Mas o fato é que, querendo ou não, Bacurau tem uma mensagem forte por trás. Volta a trazer um aspecto de resistência, como em Aquarius, mais vai fundo numa trama de identidade nacional. Quem é o brasileiro? Somos melhores ou piores do que os estrangeiros? KMF, novamente, não quis falar direito sobre isso. Mas Sônia Braga soube chamar a atenção para uma força do longa . "Acho que o filme é uma revisão do Brasil", disse a atriz. "Bacurau deve ajudar a encontrarmos um caminho em comum entre nós".
Trama e realização
Apesar de Bacurau dizer muito sobre o Brasil de hoje, ele foi feito há um ano e meio. Na época, Michel Temer era o presidente e a possibilidade de Jair Bolsonaro subir à presidência era ridicularizada. Na trama do filme, conta-se a história de uma cidade no interior do Nordeste que começa a ser atacada por estrangeiros -- especificamente, um grupo liderado pelo ator alemão Udo Kier. A partir disso, KMF e Dornelles começam a construir uma trama repleta de significados sobre o Brasil de ontem, hoje e amanhã.

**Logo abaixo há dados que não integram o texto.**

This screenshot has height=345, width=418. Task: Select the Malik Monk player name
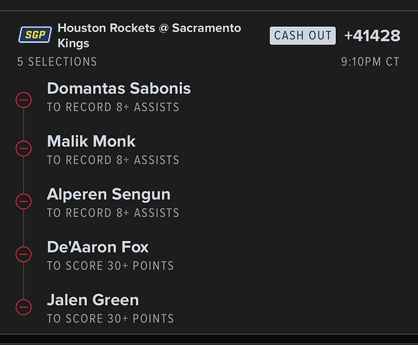(91, 141)
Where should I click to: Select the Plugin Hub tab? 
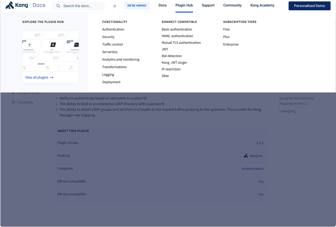pyautogui.click(x=184, y=5)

Todo o filme foi rodado na pequenina cidade de Barra, no interior da Bahia. Segundo os atores e diretores, foi criado um vínculo raro com os moradores da região -- que, aliás, fizeram participações no longa-metragem. "Não dá para subestimar as pessoas. Os moradores que participaram da gravação entraram de cabeça na história e no papel de cada um", explicou Bárbara Colen, que faz a determinada Teresa. Dornelles vai além: "as pessoas entendiam e conheciam o filme. Surpreendeu a adesão que nós tivemos", diz.
Além de beber da vida e cotidiano de Barra, Bacurau também se vale de uma série de contextos históricos. Há cabeças decepadas como a do bando de Lampião. Há conflitos armados que lembram revoluções históricas, como Farroupilha e Canudos. Tudo faz muito sentido se você se lembrar do Brasil do passado e que renasce frente aos novos confrontos. "O filme faz referências históricas e que repetem o passado", afirma KMF.
E no único momento que reafirmou uma opinião política, Kleber Mendonça Filho falou de um interessante aspecto de seu filme: as armas usadas pelos personagens vêm do museu da cidade. "Sou totalmente contra as armas. Acho que elas deveriam ser destruídas. Ou virar peça de museu", disse o cineasta. Silvero Pereira, que dá vida ao criminoso Lunga, complementou: "armas só quando precisar se equiparar ao inimigo".
Significado
Curiosamente, quem acabou traduzindo todos os significados de Bacurau foi o americano Brian Townes (Marighella), que mora há alguns anos no Brasil. Questionado quase no último minuto de coletiva, ele falou o que ninguém mais na mesa conseguiu resumir. "Sempre encontro pessoas que ficam chocadas como eu escolhi morar no Brasil ao invés de continuar minha vida nos EUA", diz. "É bizarro isso. O brasileiro acha que tudo que vem de fora é melhor. Não há uma consciência de identidade nacional".
Nesse momento, voltou-se o questionamento: o que fez Kleber Mendonça Filho ficar com tanto receio de falar de política ou de falar sobre sua mensagem? Townes, um americano, conseguiu falar o que nenhum outro brasileiro na mesa disse -- só Sônia Braga e Silvero Pereira chegaram perto. É medo do governo? É receio de bater de frente e minar as chances de ser indicado ao Oscar? KMF não deu sinais. Mas Silvero, de novo ele, falou algo interessante ao final: "nós não podemos responsabilizar a arte em transformar. O que nós queremos é causar alguma reflexão ao final. Isso que é a arte".